It’s two weeks after the end of the quarter – do you have your commentary finished?
Many investment professionals who are responsible for writing a quarterly update for clients dread the thought each time around and drag their feet. It’s not easy to write clear and effective commentaries; often they feel formulaic, with the same structure and the same themes being used over and over.
How can you do better?
For ideas, I participated in a webinar put on by Susan Weiner, “How to Write Investment Commentary People Will Read.” Weiner is a chartered financial analyst who provides writing training and bespoke services, and who has presented at many CFA society events. (More information about her can be found on her website.)
To write commentary that is compelling for your readers, know your audience – and know that they wonder: WIIFM. That is, “What’s in it for me?” Making your ideas relevant to their personal interests is critical. “What keeps them awake at night?” asked Weiner. Start there.
A client-focused commentary includes the words “you” and “your” and a connection between the events of the quarter and their own situation, rather than a dry and distant recitation of facts.
“Say something provocative” was one of Weiner’s suggestions, although it’s not always easy to find a topic that is of great interest that hasn’t already been thoroughly covered in today’s 24/7 world of communication. For example, most of the participants felt that interest-rate risk in the bond market and the crisis in Greece were topics that would fit, but it’s not as if there’s been a shortage of coverage regarding them.
Weiner offered some ideas: look for differences of opinion (in the market or even within your firm) that can be explored, pass along ideas from materials you read that your clients likely haven’t seen, and directly address questions that you have heard from your clients about the issues of the day.
How to structure a commentary is highly dependent on where it is used. Many hedge funds, for example, produce a multi-page quarterly letter that is somewhat flexible in format. In other cases, managers only have a few brief paragraphs to get their ideas across – and they have to do so within a tightly-constrained organizational template.
No matter the palette at your disposal, it’s imperative that you structure your writing in a way that helps the reader to comprehend your ideas. Weiner suggested that you organize your thoughts before you ever start writing, and she advocated for the use of mind mapping to help you to do so. She stressed the need for strong topic sentences in each paragraph; one of the exercises in the webinar involved crossing out everything else in a piece and seeing how well the essence of it was conveyed by the topic sentences alone. Layout options can also help – bullet points, sidebars, headlines, and exhibits – if you have the flexibility to use them.
For those of us whose writing gets needlessly complex, the most important message of the webinar was, “Simplify, simplify, simplify.” Weiner urged participants to use strong verbs, to kill needless adverbs, and to be brief and precise. If you want something to be readable, use shorter words, less complex sentences, and aim for paragraphs of around 42 words and sentences of 14.
It’s better to have your writing come in at the tenth-grade level (in terms of comprehension) rather than that of a Ph.D. You might not feel as smart, but your writing will be more effective. (I took Weiner up on her suggestion to test some of my own, using the Hemingway App.

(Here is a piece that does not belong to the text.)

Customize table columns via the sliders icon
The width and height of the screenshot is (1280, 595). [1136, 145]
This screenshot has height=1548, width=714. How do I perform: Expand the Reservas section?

It’s a good way to see whether your writing has become hard to read.)
As investment professionals, we also tend to use jargon too much. That’s how we talk amongst ourselves, and it carries over into our writing (and our presentations). Instead, Weiner said that we should follow the lead of Warren Buffett, who wants his annual reports to be in plain English, “understandable by his sisters.” In doing so, he has made them accessible to professionals in a way that others don’t.
That should be the goal. As Weiner said, focus on making your writing “compelling, clear, and concise.” If you do, it will stand out.